DATA FOR THE TASK section start
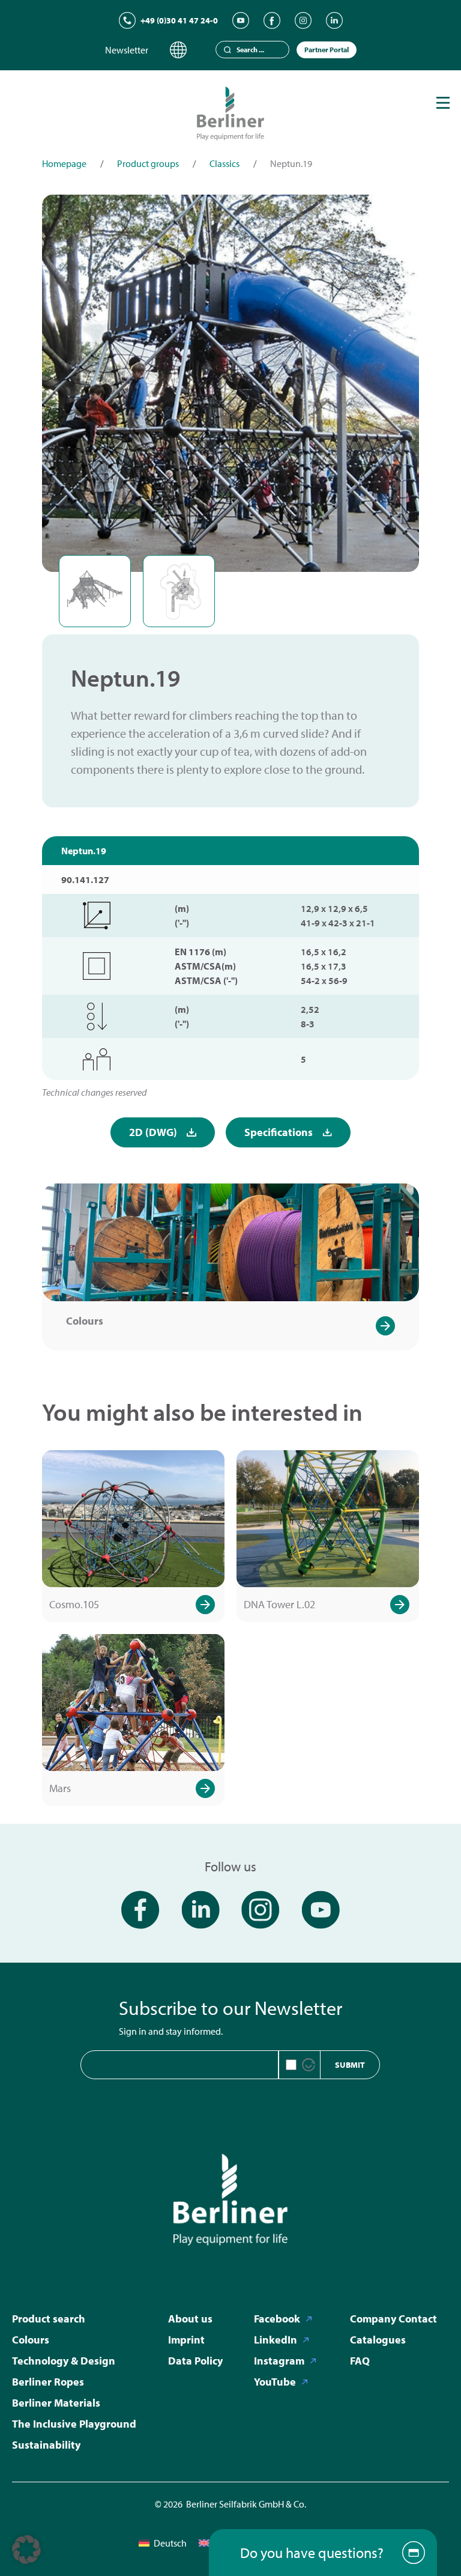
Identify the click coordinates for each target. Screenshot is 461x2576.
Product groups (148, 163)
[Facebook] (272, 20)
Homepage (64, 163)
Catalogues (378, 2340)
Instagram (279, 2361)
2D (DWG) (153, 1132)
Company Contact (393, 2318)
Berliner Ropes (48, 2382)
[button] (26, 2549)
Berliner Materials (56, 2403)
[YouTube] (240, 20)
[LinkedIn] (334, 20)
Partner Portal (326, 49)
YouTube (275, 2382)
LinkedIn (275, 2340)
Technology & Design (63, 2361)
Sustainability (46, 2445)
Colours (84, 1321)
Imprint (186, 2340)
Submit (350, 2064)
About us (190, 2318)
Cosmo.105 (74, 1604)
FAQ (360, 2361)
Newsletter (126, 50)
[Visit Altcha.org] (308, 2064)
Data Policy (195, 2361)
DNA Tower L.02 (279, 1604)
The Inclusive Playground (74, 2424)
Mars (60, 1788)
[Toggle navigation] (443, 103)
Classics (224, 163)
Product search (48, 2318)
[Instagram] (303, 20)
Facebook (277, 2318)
DATA FOR THE TASK section end
Give back only the lines from the one containing "[Facebook] (272, 20)" through the final line of the entries above, exactly as written, both included.

■ ANSWER BOX
[Facebook] (272, 20)
Homepage (64, 163)
Catalogues (378, 2340)
Instagram (279, 2361)
2D (DWG) (153, 1132)
Company Contact (393, 2318)
Berliner Ropes (48, 2382)
[button] (26, 2549)
Berliner Materials (56, 2403)
[YouTube] (240, 20)
[LinkedIn] (334, 20)
Partner Portal (326, 49)
YouTube (275, 2382)
LinkedIn (275, 2340)
Technology & Design (63, 2361)
Sustainability (46, 2445)
Colours (84, 1321)
Imprint (186, 2340)
Submit (350, 2064)
About us (190, 2318)
Cosmo.105 (74, 1604)
FAQ (360, 2361)
Newsletter (126, 50)
[Visit Altcha.org] (308, 2064)
Data Policy (195, 2361)
DNA Tower L.02 (279, 1604)
The Inclusive Playground (74, 2424)
Mars (60, 1788)
[Toggle navigation] (443, 103)
Classics (224, 163)
Product search (48, 2318)
[Instagram] (303, 20)
Facebook (277, 2318)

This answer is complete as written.